– Обязательно и в выходные дни! В эти дни он может встречаться с кем-то в неформальной обстановке. К примеру, в ресторане, на соревнованиях по сумо.
– Так точно! – громко сказал Веригин, как бы исправляя оплошность напарника.
– Кстати, для нас с вами выходной – только воскресенье. Так что помните это! – еще раз продемонстрировал начальственные функции заместитель резидента. – Но за ним выдвигайтесь и по воскресеньям! Этот день может оказаться самым удачным на улов.
На другой же день Веригин и Мазун с раннего утра поехали на машине Богдана в советское торгпредство в районе Синагава в западной части Токио. Покрутившись там для отвода глаз с полчаса, они двинули в адрес, переданный им замом резидента. Хвоста вроде бы не было.

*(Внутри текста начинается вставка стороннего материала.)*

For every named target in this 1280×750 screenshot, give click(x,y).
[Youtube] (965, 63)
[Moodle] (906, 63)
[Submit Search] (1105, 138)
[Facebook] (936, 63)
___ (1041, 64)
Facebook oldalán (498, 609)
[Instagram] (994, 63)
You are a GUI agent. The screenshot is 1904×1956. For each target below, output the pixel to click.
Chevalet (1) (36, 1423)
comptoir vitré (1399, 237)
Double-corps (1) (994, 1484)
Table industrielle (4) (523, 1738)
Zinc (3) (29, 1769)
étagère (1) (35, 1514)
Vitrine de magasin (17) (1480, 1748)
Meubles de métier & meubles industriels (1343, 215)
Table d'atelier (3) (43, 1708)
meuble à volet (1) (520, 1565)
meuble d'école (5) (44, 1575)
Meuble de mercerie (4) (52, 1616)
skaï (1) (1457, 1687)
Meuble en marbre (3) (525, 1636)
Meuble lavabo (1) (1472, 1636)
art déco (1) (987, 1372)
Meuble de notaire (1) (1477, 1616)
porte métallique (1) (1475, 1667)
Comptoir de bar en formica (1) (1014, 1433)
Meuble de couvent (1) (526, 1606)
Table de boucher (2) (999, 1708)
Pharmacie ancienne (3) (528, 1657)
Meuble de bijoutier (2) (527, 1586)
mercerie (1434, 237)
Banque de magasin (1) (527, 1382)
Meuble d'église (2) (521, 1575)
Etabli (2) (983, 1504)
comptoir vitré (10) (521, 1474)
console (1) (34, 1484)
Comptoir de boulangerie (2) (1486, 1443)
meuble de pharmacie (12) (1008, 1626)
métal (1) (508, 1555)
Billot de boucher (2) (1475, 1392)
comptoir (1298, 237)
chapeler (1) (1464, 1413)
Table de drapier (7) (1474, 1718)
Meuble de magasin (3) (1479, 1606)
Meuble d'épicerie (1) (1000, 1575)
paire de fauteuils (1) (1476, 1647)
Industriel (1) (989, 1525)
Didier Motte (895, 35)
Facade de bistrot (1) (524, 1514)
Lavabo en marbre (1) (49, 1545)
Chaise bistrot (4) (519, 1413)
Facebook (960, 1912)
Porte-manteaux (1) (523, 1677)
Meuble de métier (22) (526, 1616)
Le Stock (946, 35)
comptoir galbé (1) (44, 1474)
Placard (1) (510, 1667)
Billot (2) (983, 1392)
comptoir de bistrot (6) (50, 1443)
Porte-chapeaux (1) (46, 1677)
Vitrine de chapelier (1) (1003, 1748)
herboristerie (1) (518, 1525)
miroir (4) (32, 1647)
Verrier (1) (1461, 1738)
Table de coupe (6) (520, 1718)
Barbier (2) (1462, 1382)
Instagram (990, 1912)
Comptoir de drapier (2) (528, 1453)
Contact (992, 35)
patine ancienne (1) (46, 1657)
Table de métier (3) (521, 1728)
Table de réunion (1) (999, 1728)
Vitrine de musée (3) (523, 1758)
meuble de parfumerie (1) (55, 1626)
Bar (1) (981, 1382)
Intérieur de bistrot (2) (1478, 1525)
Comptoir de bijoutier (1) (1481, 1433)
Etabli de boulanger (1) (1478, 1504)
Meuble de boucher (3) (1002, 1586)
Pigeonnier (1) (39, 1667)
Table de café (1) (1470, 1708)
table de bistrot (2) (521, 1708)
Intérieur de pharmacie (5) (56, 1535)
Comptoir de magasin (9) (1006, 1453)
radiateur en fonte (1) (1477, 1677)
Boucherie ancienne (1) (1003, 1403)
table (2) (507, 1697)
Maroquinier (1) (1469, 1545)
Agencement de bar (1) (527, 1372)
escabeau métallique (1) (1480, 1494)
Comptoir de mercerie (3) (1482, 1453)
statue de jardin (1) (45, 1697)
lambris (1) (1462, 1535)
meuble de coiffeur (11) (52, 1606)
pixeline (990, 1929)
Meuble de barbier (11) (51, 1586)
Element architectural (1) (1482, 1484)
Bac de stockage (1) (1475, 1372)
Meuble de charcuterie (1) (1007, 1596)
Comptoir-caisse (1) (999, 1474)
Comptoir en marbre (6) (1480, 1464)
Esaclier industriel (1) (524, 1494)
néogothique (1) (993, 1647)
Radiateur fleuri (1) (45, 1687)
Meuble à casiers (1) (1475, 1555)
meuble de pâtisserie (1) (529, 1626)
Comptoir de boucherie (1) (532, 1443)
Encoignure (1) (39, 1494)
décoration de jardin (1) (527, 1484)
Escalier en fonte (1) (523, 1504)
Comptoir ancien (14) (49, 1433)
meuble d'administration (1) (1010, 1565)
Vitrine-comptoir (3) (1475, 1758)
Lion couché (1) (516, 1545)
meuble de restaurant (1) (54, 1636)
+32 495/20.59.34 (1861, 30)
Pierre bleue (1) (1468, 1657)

Дом парламентария находился на небольшой улице перпендикулярно широкой магистрали Яматэ-дори на востоке мегаполиса. Здесь были расположены пяти-шестиэтажные здания офисного типа и двух-трехэтажные частные дома. Их объект проживал как раз в одном из этих частных домов – трехэтажном с небольшим палисадником. Они остановились на расстоянии двух домов от нужного дома.
Через час после того, как Веригин и Мазун прибыли на точку, к дому депутата парламента подъехала черная «тойота-президент» с зелеными служебными номерами. Парламентарий вышел из дома спустя десять минут, и его автомобиль направился к зданию парламента в центре города.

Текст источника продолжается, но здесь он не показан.